* [WHAT TO DO] Exactly the lines from the start of the data below through the line that contains "July-August 2026 (136, 366)" are to be copied, with pictures left out.

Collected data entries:
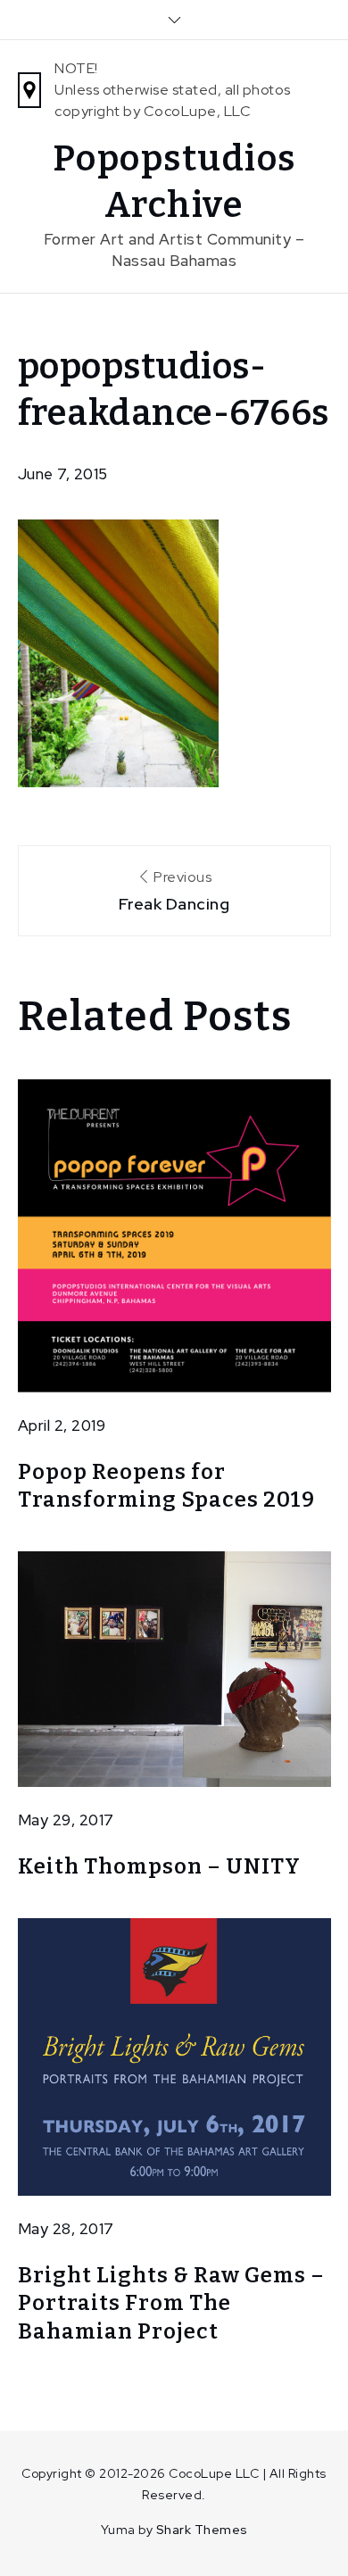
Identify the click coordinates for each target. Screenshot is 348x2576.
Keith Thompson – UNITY (159, 1866)
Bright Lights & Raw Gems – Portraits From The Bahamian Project (171, 2303)
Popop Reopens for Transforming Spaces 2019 (166, 1485)
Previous (174, 891)
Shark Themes (202, 2530)
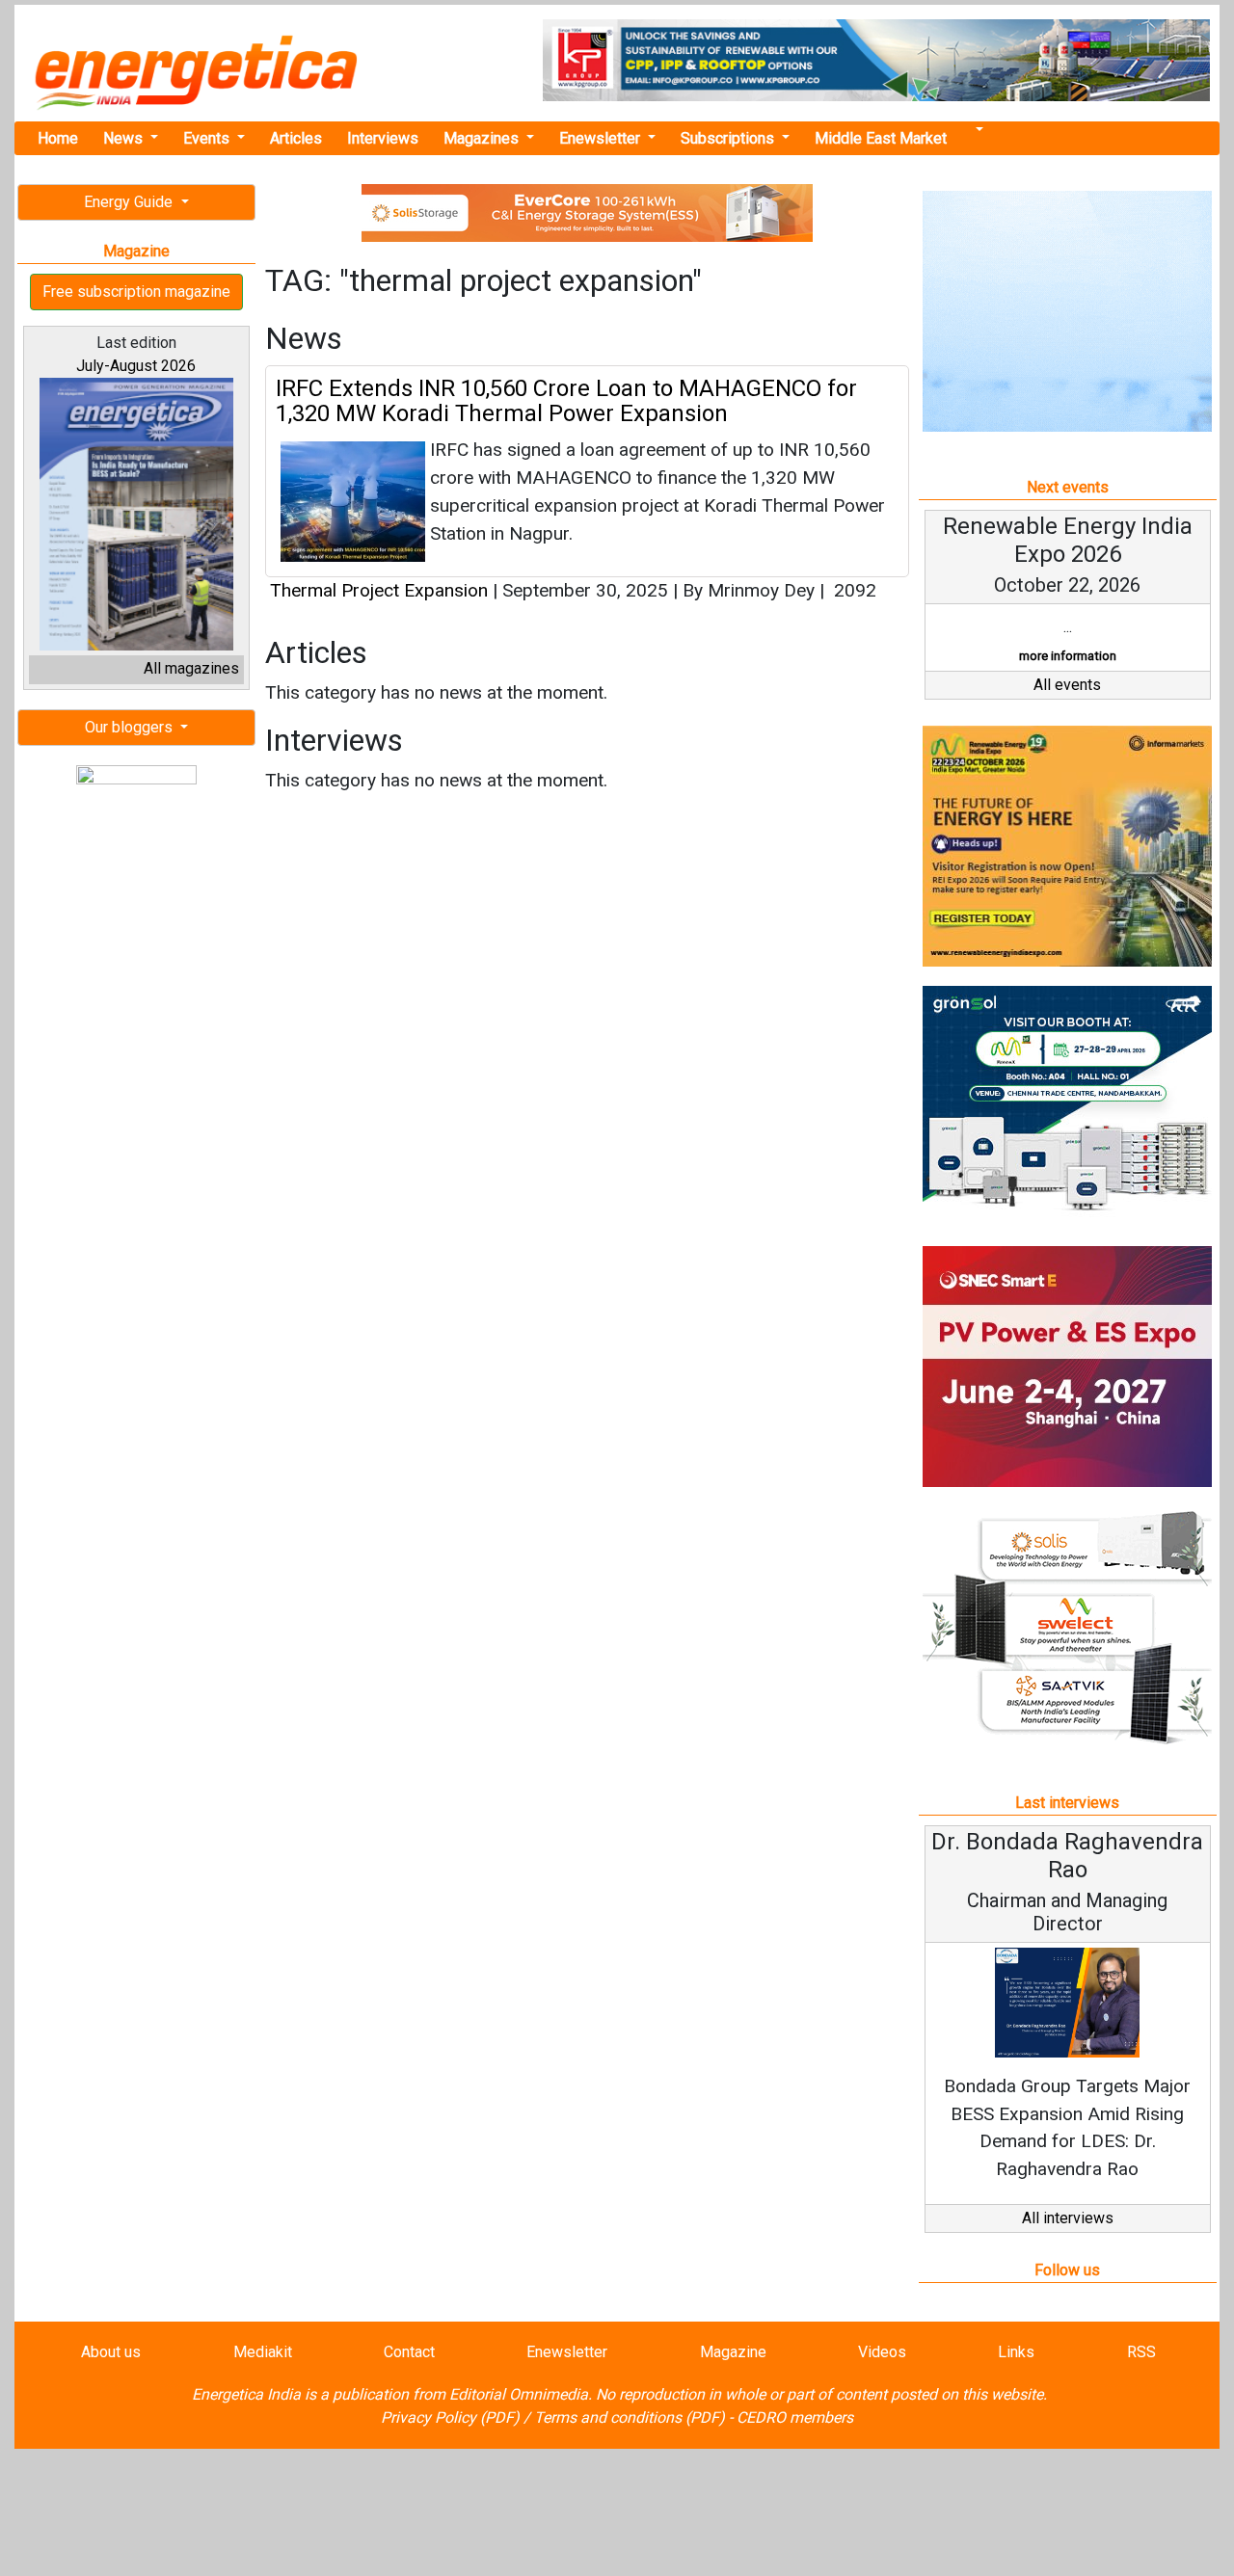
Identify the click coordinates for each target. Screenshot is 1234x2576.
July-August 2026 (136, 366)
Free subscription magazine (136, 291)
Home (58, 138)
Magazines (483, 138)
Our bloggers (130, 727)
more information (1067, 656)
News (125, 138)
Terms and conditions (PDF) (629, 2417)
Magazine (733, 2352)
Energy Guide (130, 202)
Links (1016, 2352)
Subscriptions (729, 138)
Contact (409, 2352)
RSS (1141, 2352)
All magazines (191, 668)
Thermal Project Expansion (379, 590)
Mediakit (262, 2352)
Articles (296, 138)
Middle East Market (881, 138)
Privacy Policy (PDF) (450, 2417)
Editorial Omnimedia (518, 2394)
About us (111, 2352)
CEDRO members (795, 2417)
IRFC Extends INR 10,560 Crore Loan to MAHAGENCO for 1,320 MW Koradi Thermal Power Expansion (566, 401)
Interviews (382, 138)
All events (1067, 685)
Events (208, 138)
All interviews (1067, 2218)
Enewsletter (601, 138)
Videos (882, 2352)
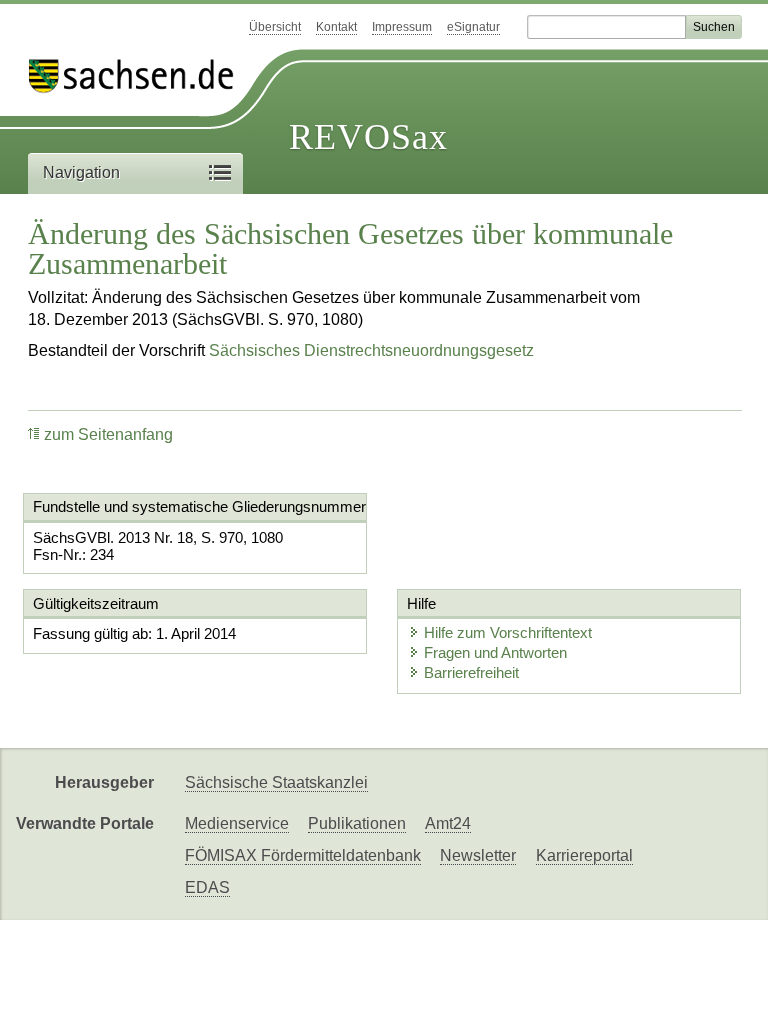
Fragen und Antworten (495, 652)
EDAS (207, 887)
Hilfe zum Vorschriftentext (508, 632)
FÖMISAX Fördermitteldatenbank (303, 855)
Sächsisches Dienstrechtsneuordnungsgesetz (371, 350)
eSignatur (473, 27)
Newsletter (478, 855)
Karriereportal (584, 855)
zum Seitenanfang (108, 434)
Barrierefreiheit (471, 672)
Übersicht (275, 27)
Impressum (402, 27)
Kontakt (336, 27)
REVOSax (368, 137)
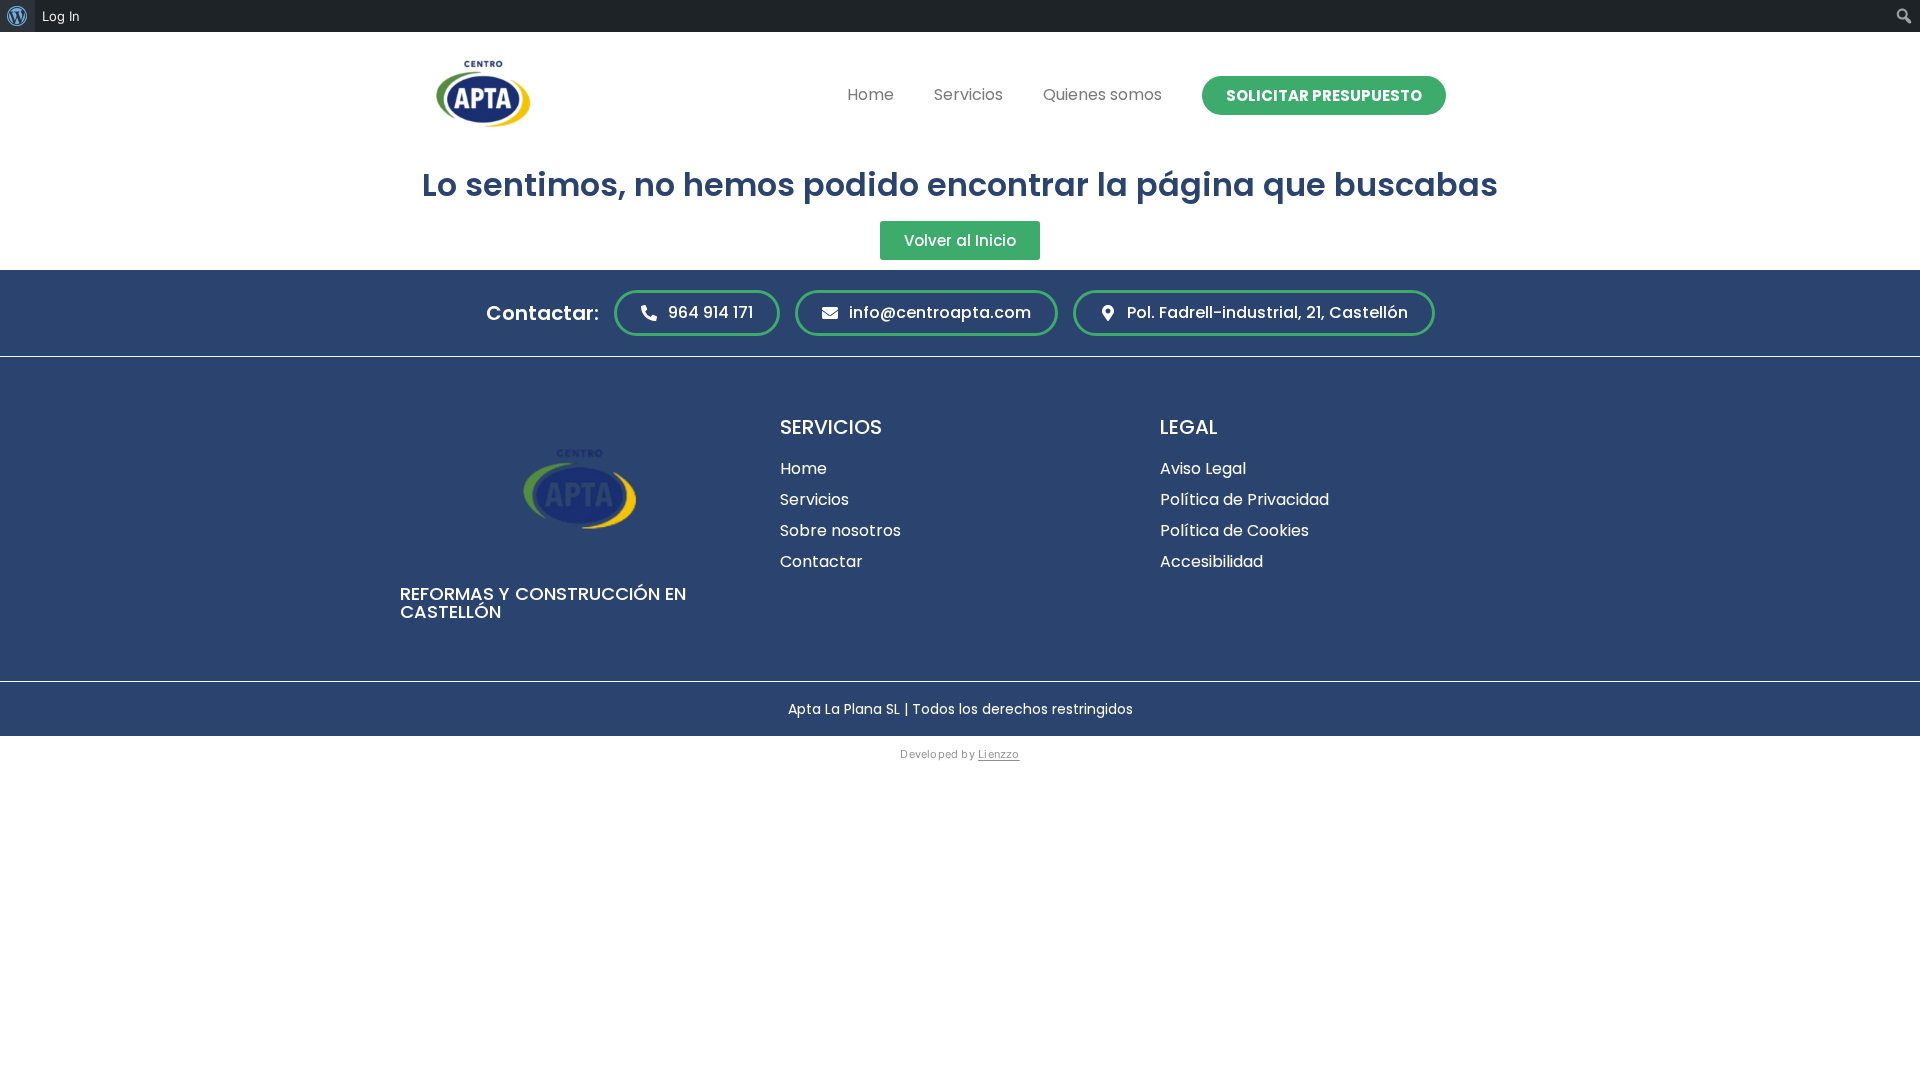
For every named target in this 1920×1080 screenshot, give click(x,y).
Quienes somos (1102, 94)
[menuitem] (17, 16)
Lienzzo (999, 754)
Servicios (968, 94)
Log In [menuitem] (61, 16)
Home (870, 94)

* [YOUR SOLUTION]
Identify the click coordinates for each target. Screenshot is 348x2576.
Keith Thompson – UNITY (159, 1866)
Bright Lights & Raw Gems – Portraits From The Bahamian Project (171, 2303)
Popop Reopens for Transforming Spaces 2019 (166, 1485)
Previous (174, 891)
Shark Themes (202, 2530)
Identify the click coordinates for each target. Screenshot is 1234x2576.
July-August 2026 (136, 366)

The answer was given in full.